A NUMBER of Government departments and agencies have missed the deadline for submitting action plans for the implementation of the Croke Park agreement on public service pay and reform.
Government departments were scheduled to submit the proposals to the Department of Finance by yesterday. However, the department said last night while it had received some proposals, others remained outstanding.
The department said it was envisaged when all the action plans were received, they would be refined into a single public service reform document which would be submitted to the implementation body for the agreement.
No date has been set out publicly for the completion of this process.
Earlier this week, Minister of State for Public Service Reform Dara Calleary said the implementation body had asked the main bodies in the public service to submit their action plans for effecting the changes set out in the deal this week.
“These action plans will include proposals that will lead to cost savings or which minimise the impacts of current resource constraints or service quality or availability, or actually improve services through technology or other means,” he said. Mr Calleary said under the Croke Park agreement public servants would “have to change, redeploy, retrain, take on more responsibility, adopt new work practices and work across professional, technical and sectoral boundaries”.
He said urgent progress was needed towards a public service that was leaner, more effective and more focused on the needs of citizens.

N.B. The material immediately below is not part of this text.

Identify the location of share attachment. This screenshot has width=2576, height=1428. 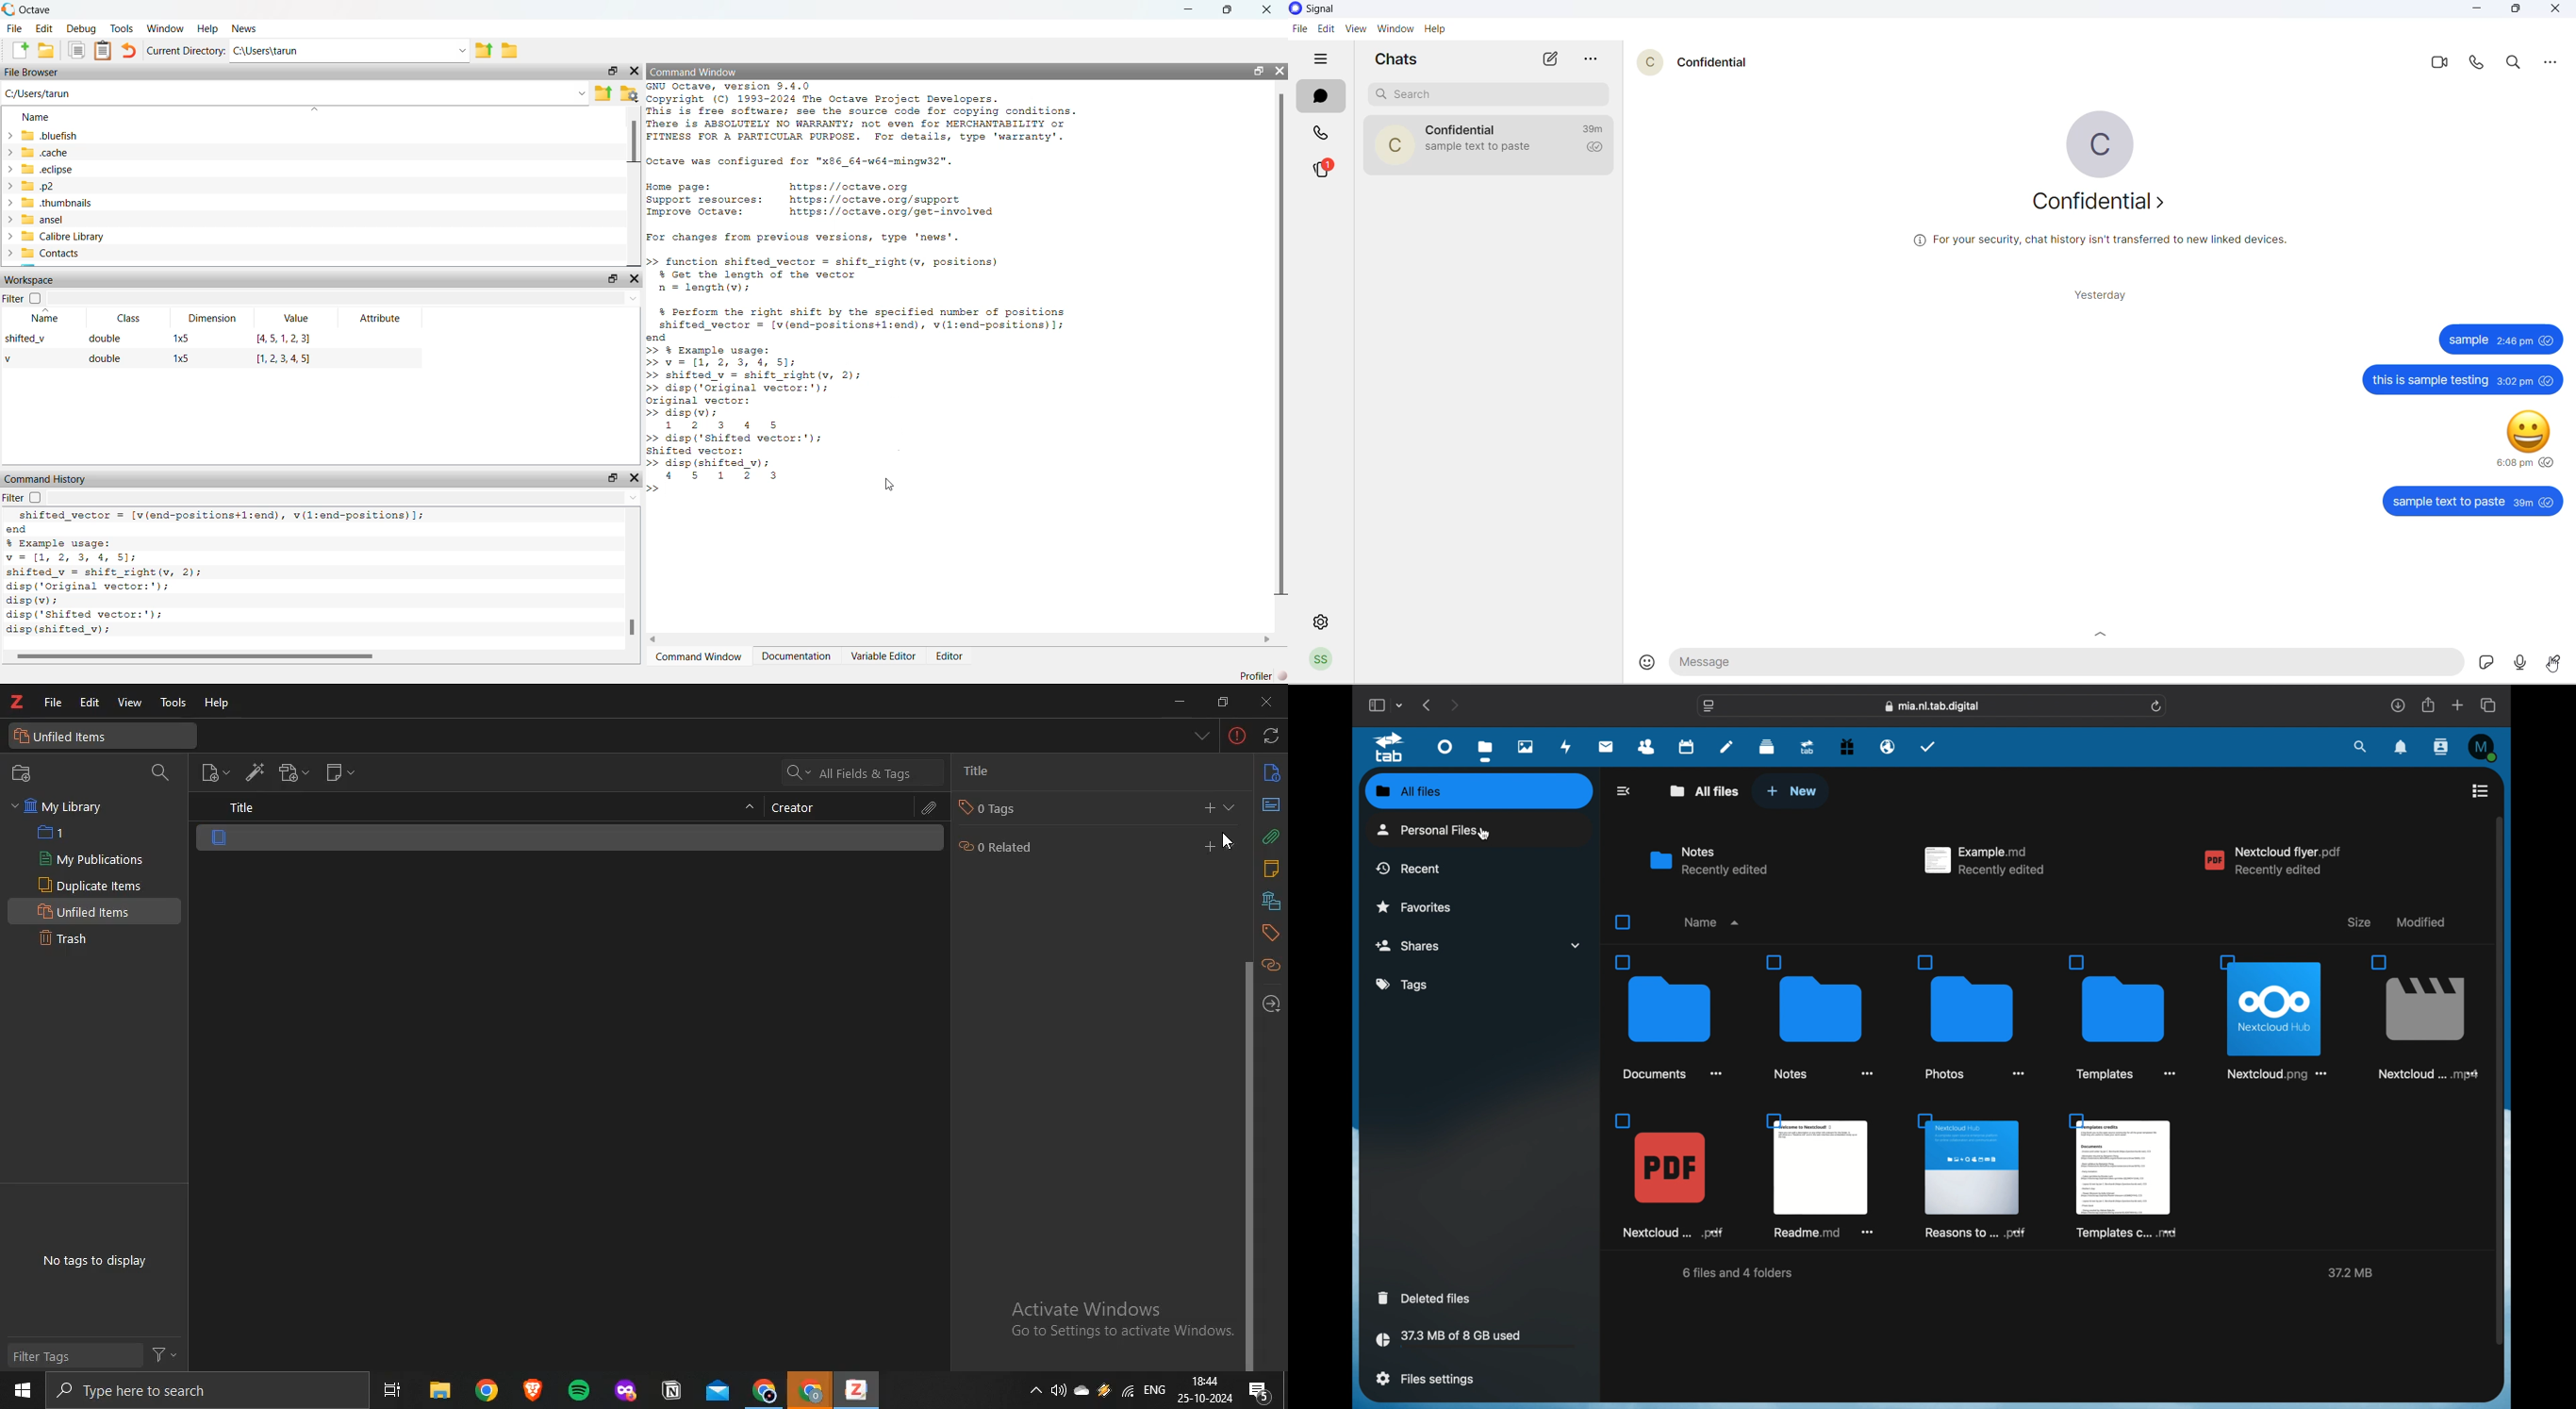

Mr Calleary said the implementation of the Croke Park agreement coupled with the Government’s programme for transforming public services required “commitment, energy and flexibility on behalf of all in the public service”.
This followed ballots in various trade unions representing staff in the public service.
The Croke Park agreement was negotiated between public service trade unions and the Government earlier this year and formally ratified by the Irish Congress of Trade Unions in June.
Under the deal, the Government has promised not to cut pay further or to introduce compulsory redundancies in return for co-operation by staff with a wide-scale reform programme across the public service.
The agreement also sets out a mechanism for staff to recoup some of the money lost in recent pay cuts from savings to be generated by the reform programme.